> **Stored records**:
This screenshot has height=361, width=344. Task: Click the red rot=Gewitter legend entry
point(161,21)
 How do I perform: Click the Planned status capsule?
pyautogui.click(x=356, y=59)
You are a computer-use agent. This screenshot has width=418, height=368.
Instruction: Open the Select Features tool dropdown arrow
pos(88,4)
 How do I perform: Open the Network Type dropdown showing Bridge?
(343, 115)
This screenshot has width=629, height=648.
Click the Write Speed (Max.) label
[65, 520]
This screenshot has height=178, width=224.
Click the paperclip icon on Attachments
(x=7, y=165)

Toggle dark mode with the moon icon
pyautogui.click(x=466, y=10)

--

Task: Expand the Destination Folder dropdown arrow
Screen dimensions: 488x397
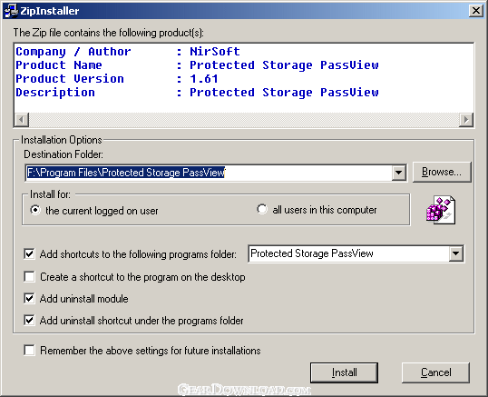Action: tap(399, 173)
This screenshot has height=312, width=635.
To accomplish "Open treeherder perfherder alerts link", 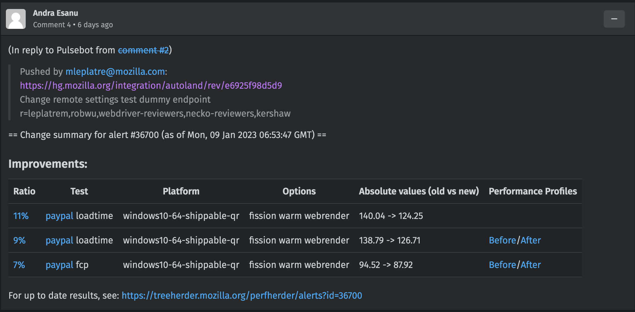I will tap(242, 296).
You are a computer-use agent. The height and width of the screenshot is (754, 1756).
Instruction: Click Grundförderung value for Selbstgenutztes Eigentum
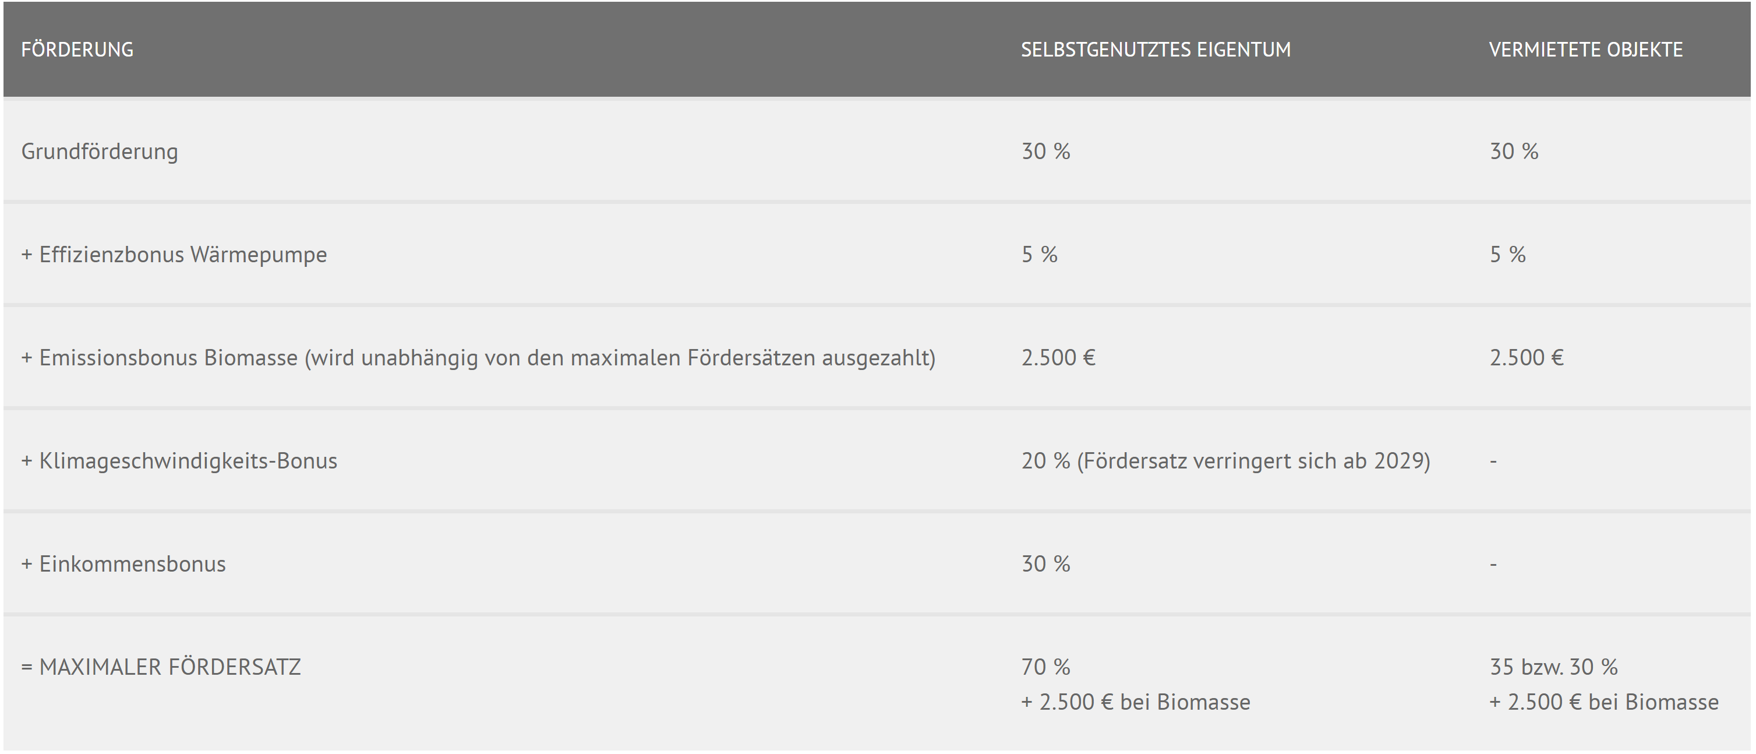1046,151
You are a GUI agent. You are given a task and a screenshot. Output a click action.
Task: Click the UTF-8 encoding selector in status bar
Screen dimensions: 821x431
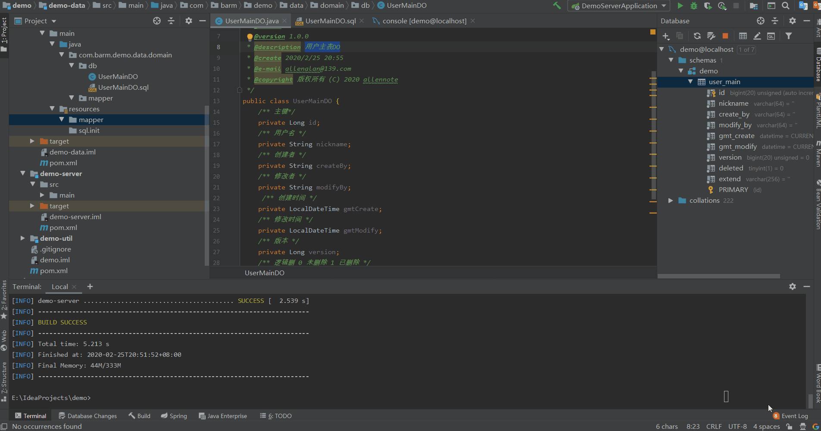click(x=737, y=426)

> **The problem**:
Count up the lines of the data that include "agent". Reply with a number only.

> **Solution below**:
3